→ What is expected:
Start at the line with "OPINIÓN [menuitem] (700, 50)" in the records below, stop at the line with "PODCAST [menuitem] (745, 50)", and return every line in that span exactly, the two end lines included.
■ ■ ■ ■ ■ ■ ■
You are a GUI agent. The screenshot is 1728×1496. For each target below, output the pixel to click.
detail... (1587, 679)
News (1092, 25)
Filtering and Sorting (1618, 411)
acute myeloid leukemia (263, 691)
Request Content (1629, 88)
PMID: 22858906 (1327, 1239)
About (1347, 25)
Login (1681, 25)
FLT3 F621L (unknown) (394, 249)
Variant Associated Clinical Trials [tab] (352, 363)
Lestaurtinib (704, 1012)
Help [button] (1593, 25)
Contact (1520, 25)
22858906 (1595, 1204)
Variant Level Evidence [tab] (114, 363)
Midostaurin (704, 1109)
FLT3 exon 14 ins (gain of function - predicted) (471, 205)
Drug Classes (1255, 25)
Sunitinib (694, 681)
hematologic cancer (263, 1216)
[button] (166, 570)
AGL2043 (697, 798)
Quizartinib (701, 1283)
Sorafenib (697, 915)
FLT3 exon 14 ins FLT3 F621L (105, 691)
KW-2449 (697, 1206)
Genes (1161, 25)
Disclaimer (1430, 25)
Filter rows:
■ ■ ■ ■ ■ ■ ■
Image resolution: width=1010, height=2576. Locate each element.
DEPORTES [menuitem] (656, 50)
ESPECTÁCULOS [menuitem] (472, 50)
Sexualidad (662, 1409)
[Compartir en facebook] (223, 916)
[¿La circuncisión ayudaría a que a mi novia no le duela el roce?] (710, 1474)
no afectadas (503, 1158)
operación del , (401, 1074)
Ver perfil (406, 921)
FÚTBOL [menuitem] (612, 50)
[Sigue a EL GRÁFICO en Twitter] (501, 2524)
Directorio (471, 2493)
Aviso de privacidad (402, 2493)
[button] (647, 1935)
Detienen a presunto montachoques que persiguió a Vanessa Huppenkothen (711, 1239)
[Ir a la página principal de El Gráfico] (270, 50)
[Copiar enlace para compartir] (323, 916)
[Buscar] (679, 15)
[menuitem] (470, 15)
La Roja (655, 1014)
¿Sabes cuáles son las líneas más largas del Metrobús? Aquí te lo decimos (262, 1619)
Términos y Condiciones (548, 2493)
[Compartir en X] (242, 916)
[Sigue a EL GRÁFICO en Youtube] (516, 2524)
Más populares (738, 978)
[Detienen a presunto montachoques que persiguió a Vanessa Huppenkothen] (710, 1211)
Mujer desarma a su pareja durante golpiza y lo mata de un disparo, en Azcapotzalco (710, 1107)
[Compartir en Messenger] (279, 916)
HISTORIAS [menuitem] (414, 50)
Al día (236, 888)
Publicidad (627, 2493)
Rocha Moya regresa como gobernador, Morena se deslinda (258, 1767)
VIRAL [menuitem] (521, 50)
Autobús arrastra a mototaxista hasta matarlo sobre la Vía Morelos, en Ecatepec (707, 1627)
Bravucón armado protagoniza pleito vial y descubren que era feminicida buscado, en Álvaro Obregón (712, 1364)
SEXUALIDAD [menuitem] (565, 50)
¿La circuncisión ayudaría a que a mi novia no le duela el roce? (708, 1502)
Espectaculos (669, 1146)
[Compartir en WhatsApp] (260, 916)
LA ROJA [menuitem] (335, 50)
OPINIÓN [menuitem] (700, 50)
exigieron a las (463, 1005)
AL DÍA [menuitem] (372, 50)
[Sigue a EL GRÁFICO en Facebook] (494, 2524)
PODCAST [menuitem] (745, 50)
■ ■ ■ ■ ■ ■ ■
→ Solution to this task:
OPINIÓN [menuitem] (700, 50)
exigieron a las (463, 1005)
AL DÍA [menuitem] (372, 50)
[Sigue a EL GRÁFICO en Facebook] (494, 2524)
PODCAST [menuitem] (745, 50)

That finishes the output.